Let’s start with a list of pros and cos.
Virtual working vs Office working
Commuting
For a few, commuting can provide valuable time for uninterrupted work, reflection or mode shift from work to home. For most, it costs a huge amount of time and is wasteful environmentally.
Down time – travelling to meetings
Many people have reclaimed months of their lives previously spent in airports, trains and planes and few of us miss it. While travel could provide a peaceful moment in a busy day, mostly it is a huge time waster.
Our ability to schedule meetings that are precisely back to back, from one online meeting to the next, results in what is dubbed “Zoom fatigue”. Our failure to schedule downtime between these meetings to pop outside for a walk, have a quick mediation or yoga session gives us no time to breathe, step back and re-energise.
Meetings
Virtual meetings can be extremely effective. While it can be nice to see people in the flesh, there is little justification for the expense of time and travel. The reality is that poorly run meetings are just as bad face to face as they are virtually.
Serendipity
Serendipity simply doesn’t exist in online working. There is no place for those spontaneous moments, whether a quick chat in a hallway, popping past someone’s desk or a collaborative, unplanned discussion, where brilliance can suddenly emerge. Steve Jobs was so keen on serendipity that the offices he design for Pixar and the Apple Campus were designed very specifically to maximise the opportunity for people to have accidental meetings as they moved around the office. In the virtual world, if you don’t intentionally make the effort to connect to someone it probably won’t happen. You can make diligent use of social media and that can simulate a little serendipity, but it is not the same.
Desk work – emails, design, decks, reports, proposals
There are few, if any benefits of physical offices for “desk work”. The hustle and bustle of an office can be counter-productive to these focussed tasks. Productivity can be greatly enhanced in a home office and collaboration software allows any number of people to simultaneously work together on documents, projects and presentations. We can even talk to each other while we do it. This is far better than having people crowd around a desk, while one person “drives”.
Control
Office environments have the tendency of giving someone the illusion of control. Some managers like to be able to see when people come, when they leave and if they are actually working. This obviously indicates a severe lack of trust. Why would you employ someone you don’t trust? If this is your reason for wanting to return to the office it is indicative of far greater problems in our organisation or with your leadership style.
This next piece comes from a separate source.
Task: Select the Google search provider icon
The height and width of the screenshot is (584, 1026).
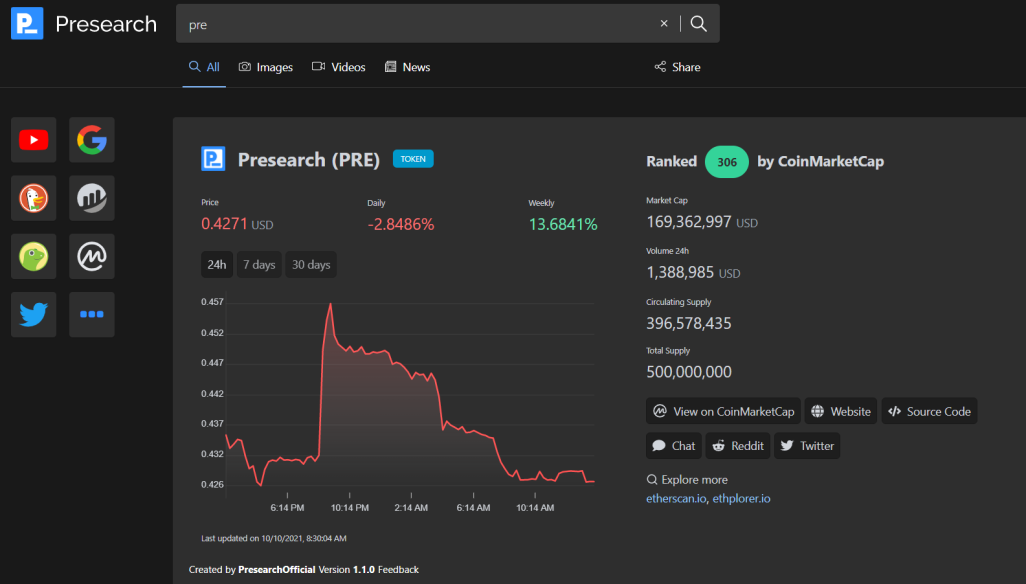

Social. trust and relationships
One to one conversations, focussed small group conversations and well-structured meetings work well in a virtual setting. But there is little or no chance to mingle and informally socialise or create the space to get to know each other and build trust and relationships. While it is possible, it takes more intent and rigour and it won’t happen as formally as in a physical setting.
What are offices good for?
Socialising and building relationships, Creative workshops with whiteboards, relaxed meetings, social and play elements, serendipity of just bumping into people unexpectedly, training and development.
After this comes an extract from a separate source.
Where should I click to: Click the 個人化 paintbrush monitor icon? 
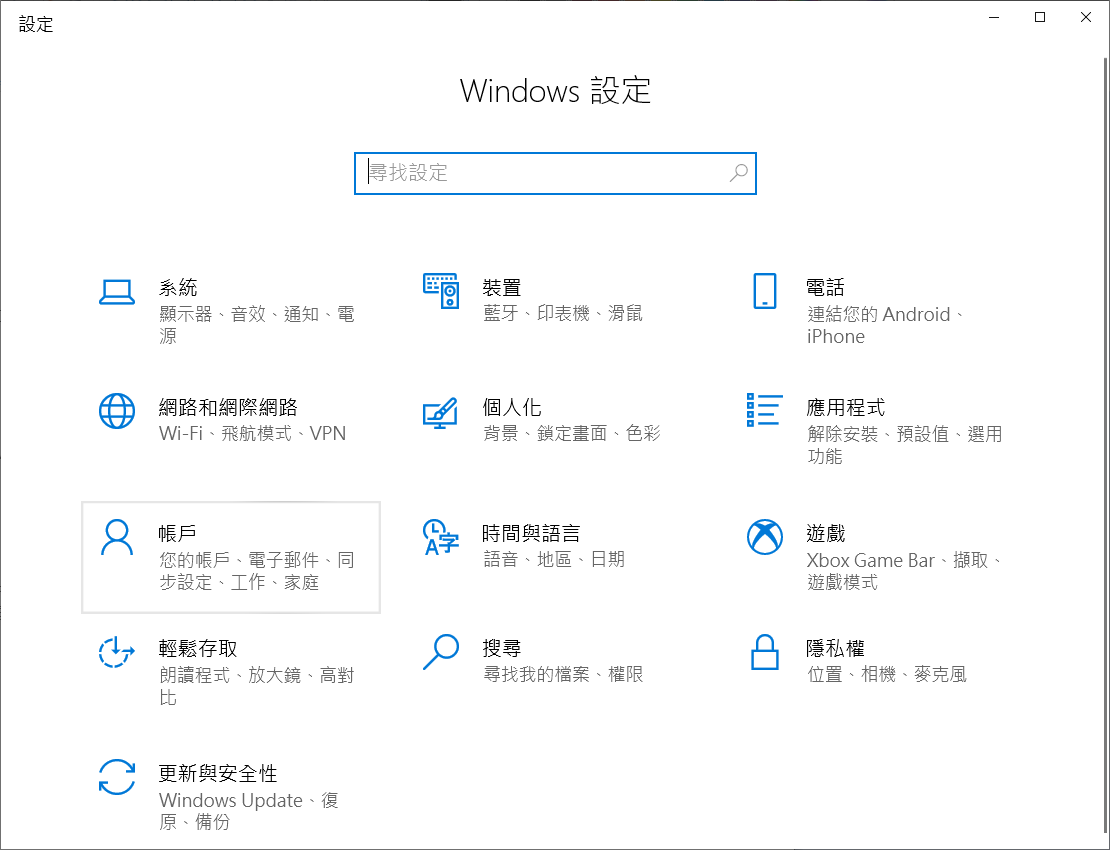point(440,411)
What is virtual/remote working good for?
Regular connections between geographically distributed teams, individual and collaborative desk work, well-structured meetings and workshops, one to one and small group conversations, training and development.
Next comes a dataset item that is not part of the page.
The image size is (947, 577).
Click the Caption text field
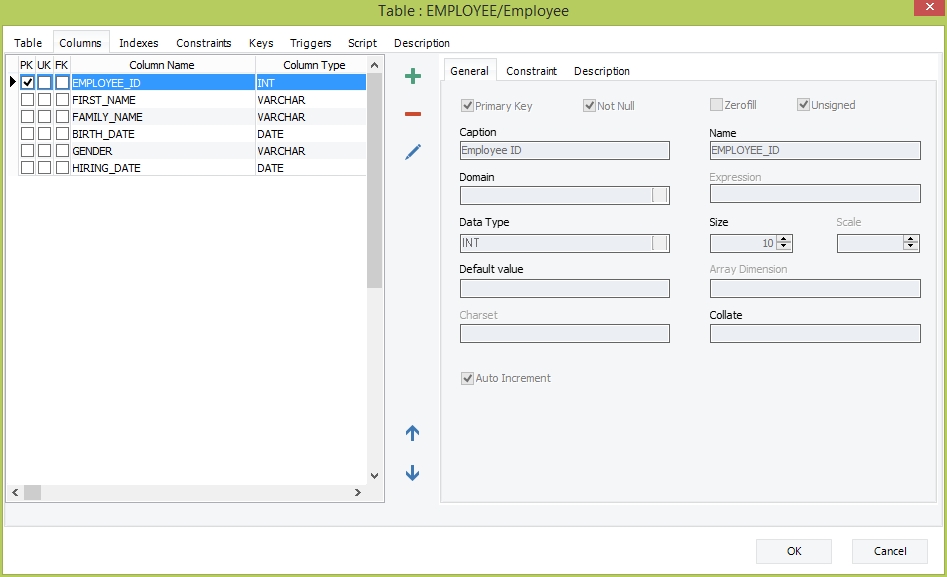click(x=564, y=151)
So how can we make the most of hybrid working?
Most certainly, we need to structure this new way of shifting between both physical and virtual environments with intent.
Through a facilitated “hybrid working” workshop with your team you can discuss and agree on:
We stand at a time where, with focus and intention, we can strike a wonderful balance to create an alternative model of working to take advantage of the benefits of remote working, on-site working and virtual interaction.